Ground-engaging tools such as ripper teeth, earthmoving buckets, and cutting edges for various blades are often subject to a rapid rate of wear due to continual contact of the tool with rock, sand, and earth. Upon experiencing a preselected degree of wear, the worn tool is typically removed from the implement and a new tool installed, or alternately the tool is rebuilt by adding hardfacing weld material to the critically worn regions thereof. Because this repetitive and expensive maintenance is required, the industry has continued to search for and develop tools having the lowest possible hourly cost and/or an extended service life to minimize loss of machine downtime.
One approach to these problems is to utilize carbide tool materials containing such elements as tungsten, cobalt, and tantalum for increased wear-resistance. Tungsten carbide tools, for example, have been widely adopted because of their wear-resistance for metal cutting and manufacturing purposes. Unfortunately, these elements are either strategic or scarce, so that the carbide materials are price sensitive.

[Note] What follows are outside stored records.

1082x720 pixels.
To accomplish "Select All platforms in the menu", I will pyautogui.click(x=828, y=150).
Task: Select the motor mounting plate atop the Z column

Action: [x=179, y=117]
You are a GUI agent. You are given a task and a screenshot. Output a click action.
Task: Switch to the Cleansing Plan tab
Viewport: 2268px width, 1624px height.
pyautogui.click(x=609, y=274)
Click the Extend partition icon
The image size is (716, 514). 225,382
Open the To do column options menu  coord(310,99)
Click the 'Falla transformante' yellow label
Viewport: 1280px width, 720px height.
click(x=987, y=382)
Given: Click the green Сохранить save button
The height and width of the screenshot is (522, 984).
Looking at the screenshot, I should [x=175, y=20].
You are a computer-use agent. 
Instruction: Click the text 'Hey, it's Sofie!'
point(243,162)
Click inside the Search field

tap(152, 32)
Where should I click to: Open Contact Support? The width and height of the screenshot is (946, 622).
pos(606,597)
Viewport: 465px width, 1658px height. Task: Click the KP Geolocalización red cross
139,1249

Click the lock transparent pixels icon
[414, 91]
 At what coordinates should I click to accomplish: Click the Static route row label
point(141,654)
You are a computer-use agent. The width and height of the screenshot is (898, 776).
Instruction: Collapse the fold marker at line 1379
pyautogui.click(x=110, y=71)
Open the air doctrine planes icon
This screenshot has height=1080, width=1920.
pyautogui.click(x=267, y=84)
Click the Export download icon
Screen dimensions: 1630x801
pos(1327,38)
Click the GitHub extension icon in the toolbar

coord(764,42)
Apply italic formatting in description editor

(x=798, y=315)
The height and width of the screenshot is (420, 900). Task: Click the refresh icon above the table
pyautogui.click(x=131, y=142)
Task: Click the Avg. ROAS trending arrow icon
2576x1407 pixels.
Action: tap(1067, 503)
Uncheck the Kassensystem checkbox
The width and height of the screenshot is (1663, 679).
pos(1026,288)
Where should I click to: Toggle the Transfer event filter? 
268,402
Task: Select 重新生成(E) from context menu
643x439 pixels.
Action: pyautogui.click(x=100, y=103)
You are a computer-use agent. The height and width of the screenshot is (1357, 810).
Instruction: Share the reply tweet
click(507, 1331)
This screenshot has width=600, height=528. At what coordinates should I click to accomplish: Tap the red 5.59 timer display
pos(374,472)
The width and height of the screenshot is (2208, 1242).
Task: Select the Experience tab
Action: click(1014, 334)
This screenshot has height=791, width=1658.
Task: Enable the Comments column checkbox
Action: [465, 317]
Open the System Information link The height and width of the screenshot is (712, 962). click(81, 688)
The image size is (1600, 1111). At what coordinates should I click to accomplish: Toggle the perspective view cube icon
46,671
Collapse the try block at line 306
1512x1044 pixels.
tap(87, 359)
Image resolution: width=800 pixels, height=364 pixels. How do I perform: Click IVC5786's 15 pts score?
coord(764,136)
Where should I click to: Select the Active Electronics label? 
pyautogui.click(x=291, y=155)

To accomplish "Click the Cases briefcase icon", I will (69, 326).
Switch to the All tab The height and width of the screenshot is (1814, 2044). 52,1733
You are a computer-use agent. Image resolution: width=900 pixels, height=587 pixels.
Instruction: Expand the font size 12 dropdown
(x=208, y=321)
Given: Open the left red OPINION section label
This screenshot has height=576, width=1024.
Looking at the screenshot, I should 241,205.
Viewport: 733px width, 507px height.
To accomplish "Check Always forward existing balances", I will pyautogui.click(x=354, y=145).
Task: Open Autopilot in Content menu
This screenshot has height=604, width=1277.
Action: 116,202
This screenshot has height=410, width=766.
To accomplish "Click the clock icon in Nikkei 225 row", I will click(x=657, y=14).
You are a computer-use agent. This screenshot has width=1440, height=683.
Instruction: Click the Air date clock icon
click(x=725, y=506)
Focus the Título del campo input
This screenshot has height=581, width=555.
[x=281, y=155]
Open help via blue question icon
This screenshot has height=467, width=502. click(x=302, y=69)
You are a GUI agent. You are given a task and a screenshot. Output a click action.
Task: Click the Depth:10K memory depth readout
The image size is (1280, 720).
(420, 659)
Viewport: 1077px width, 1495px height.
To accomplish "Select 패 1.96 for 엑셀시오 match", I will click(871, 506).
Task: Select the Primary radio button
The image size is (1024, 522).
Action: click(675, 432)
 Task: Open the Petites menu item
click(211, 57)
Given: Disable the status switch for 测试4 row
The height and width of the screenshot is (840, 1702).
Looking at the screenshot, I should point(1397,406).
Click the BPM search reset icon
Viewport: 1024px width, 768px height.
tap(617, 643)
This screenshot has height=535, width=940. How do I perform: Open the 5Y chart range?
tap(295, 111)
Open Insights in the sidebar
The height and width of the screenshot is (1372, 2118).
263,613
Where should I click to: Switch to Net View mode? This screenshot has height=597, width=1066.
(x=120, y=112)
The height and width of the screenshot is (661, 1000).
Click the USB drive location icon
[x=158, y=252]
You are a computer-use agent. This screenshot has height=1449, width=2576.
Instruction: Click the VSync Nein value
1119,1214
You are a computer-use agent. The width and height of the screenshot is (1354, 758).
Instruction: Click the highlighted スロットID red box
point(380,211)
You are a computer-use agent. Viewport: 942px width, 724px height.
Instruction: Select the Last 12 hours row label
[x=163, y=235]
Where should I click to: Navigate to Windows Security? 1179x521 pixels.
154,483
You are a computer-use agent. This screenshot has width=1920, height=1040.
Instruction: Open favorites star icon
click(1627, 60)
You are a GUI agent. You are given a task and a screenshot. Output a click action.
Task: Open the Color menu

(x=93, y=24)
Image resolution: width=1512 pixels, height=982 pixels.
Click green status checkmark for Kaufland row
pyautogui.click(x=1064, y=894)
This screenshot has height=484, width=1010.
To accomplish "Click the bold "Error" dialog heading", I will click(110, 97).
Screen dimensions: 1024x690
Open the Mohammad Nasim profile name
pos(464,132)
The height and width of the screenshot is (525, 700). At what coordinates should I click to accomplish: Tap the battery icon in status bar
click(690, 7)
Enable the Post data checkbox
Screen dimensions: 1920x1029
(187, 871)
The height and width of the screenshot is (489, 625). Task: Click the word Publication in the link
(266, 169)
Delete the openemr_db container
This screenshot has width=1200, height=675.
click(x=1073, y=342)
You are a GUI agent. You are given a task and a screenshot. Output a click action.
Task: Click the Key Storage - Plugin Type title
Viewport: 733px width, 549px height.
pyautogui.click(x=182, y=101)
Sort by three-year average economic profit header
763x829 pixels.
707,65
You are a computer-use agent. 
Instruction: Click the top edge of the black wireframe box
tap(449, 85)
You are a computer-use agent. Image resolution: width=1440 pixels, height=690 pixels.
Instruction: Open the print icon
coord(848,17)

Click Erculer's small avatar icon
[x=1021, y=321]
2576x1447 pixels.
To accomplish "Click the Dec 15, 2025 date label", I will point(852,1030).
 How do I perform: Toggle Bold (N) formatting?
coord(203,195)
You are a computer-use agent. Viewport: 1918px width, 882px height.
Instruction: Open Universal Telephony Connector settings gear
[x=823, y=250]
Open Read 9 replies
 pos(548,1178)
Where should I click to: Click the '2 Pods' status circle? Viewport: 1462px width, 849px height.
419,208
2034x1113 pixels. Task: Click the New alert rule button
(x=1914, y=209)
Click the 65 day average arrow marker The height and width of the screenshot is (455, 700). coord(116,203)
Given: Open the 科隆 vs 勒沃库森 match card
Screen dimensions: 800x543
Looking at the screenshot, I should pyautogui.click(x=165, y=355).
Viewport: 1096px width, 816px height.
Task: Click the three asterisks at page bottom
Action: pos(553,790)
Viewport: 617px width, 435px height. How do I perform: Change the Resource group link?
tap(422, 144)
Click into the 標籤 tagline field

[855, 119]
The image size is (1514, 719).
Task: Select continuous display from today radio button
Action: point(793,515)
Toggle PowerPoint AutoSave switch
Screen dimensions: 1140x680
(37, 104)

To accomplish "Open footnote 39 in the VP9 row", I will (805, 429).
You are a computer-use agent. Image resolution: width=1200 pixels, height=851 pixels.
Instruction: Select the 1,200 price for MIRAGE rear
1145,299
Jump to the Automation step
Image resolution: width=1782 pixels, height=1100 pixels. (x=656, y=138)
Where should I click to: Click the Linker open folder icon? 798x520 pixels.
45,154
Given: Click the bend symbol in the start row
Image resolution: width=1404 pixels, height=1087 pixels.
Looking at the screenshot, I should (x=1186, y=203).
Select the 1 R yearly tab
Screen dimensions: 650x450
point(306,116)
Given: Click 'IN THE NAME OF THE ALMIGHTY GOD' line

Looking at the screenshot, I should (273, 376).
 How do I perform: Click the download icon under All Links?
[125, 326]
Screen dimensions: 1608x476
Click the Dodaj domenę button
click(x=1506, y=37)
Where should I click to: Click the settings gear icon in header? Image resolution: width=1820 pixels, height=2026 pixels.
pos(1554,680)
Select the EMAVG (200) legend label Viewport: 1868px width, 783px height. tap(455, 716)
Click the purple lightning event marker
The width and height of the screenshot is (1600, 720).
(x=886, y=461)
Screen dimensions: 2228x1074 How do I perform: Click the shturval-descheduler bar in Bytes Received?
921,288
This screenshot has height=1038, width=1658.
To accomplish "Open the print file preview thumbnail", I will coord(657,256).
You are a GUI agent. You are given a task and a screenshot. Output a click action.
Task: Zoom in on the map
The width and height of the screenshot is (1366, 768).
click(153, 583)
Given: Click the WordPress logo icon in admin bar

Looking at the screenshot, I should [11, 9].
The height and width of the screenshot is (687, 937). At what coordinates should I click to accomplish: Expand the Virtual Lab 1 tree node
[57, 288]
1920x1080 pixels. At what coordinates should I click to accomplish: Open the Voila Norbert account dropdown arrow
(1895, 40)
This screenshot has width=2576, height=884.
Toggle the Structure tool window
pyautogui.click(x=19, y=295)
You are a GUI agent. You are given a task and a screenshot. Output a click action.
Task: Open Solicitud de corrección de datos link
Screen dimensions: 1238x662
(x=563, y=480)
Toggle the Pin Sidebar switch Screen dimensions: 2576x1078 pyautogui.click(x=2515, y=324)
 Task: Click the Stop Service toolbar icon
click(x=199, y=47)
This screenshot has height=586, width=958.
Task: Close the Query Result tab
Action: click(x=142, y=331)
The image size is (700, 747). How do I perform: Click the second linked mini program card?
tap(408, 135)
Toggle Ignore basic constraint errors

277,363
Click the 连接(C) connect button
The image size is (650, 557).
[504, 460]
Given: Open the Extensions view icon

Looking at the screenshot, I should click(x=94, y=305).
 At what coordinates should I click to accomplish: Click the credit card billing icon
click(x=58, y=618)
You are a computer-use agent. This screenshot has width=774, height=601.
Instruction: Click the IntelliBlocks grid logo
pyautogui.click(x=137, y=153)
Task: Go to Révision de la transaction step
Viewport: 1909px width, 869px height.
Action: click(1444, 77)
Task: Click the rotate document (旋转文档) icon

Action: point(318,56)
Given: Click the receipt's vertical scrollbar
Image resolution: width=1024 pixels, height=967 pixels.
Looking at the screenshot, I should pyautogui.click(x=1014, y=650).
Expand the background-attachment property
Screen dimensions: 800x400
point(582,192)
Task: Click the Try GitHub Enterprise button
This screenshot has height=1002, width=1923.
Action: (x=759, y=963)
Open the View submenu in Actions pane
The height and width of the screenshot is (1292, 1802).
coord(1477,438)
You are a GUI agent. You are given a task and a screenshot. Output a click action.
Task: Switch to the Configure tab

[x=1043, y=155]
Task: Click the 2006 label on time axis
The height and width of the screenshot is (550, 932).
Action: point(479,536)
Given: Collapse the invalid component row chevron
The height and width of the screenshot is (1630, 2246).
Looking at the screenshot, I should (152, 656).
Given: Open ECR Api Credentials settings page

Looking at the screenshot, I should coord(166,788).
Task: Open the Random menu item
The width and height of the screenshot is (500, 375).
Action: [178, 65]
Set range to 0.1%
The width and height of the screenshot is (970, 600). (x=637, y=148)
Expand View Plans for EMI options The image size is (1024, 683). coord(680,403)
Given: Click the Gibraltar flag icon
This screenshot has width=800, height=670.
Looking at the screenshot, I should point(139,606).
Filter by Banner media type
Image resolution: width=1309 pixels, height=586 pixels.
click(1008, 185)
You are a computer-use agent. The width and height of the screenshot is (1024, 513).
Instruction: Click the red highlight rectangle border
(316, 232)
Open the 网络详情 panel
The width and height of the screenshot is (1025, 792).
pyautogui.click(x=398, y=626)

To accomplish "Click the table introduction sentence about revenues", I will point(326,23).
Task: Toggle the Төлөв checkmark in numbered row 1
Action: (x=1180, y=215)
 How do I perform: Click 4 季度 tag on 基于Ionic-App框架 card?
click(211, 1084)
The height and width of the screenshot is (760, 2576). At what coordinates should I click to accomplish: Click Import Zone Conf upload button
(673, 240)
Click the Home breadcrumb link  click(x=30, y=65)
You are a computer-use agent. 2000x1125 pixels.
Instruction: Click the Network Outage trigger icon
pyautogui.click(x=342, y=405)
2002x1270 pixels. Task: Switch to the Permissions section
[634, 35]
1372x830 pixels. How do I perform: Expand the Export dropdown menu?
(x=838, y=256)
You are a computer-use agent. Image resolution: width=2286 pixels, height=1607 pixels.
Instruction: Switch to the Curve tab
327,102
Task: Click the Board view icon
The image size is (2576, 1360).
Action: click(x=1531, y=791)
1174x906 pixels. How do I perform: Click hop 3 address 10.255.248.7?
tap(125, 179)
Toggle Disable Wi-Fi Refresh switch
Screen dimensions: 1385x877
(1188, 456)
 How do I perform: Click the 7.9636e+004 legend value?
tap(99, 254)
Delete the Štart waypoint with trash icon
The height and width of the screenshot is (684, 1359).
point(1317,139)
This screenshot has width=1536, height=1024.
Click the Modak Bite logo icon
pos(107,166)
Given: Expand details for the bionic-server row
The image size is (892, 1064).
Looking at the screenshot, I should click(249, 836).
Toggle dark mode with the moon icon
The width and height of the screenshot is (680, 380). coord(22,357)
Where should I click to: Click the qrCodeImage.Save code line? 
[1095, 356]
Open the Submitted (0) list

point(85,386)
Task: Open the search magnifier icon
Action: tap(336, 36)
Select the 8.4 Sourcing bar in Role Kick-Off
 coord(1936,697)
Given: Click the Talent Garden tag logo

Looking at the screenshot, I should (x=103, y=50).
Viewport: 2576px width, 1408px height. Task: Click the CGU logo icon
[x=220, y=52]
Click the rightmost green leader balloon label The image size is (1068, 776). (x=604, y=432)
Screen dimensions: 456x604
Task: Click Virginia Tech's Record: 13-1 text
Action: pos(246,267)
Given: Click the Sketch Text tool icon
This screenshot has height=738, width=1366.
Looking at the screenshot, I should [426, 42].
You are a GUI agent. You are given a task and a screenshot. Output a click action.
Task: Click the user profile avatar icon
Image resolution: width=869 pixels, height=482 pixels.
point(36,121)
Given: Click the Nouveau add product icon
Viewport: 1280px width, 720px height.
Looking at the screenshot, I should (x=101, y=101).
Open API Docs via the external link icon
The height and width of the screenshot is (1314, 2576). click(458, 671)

Another recently developed tool material competing with cobalt-bonded tungsten carbide includes the carbides of titanium and chromium with a nickel base alloy as a binder material. While such a composite material family also offers several advantageous properties, the binder or matrix phase thereof has insufficient ductility so that it is not desirable for use with tools that are subjected to frequent shocks. Representative of this category is U.S. Pat. No. 3,258,817 issued July 5, 1966 to W. D. Smiley.
Another particularly promising family of materials is represented by cemented borides. Chromium borides, for example, have been under development for some time as is indicated by U.S. Pat. No. 1,493,191 which issued May 6, 1924 to A. G. DeGolyer, and more recently by U.S. Pat. No. 3,970,445 which issued July 20, 1976 to P. L. Gale, et al. Other boride materials have been considered as is evidenced by: U.S. Pat. No. 3,937,619 which issued Feb. 10, 1976 to E. V. Clougherty on use of titanium, zirconium, and hafnium with boron; U.S. Pat. No. 3,954,419 which issued May 4, 1976 to L. P. Kaufman on titanium diboride mining tools; and U.S. Pat. No. 3,999,952 which issued Dec. 28, 1976 to Y. Kondo, et al on a sintered alloy of multiple boride containing iron. Moreover, boride compounds are discussed in the following references: article by R. Steinitz and I. Binder entitled "New Ternary Boride Compounds" in the February 1953 issue of Powder Metallurgy Bulletin; paper by A. G. Metcalfe entitled "Cemented Borides for Tool Materials" and presented at the Mar. 19-23, 1956 meeting of the American Society of Tool Engineers; and an article by P. T. Kolomytsev and N. V. Moskaleva entitled "Phase Composition and Some Properties of Alloys of the System Molybdenum-Nickel-Boron" and published in Poroshkovaya Metallurgiya, No. 8 (44), pages 86-92, August 1966. These borides contain strategic, price-sensitive elements such as nickel and chromium and/or do not necessarily offer the best wear resistance.
The present invention is directed to overcoming one or more of the problems as set forth above.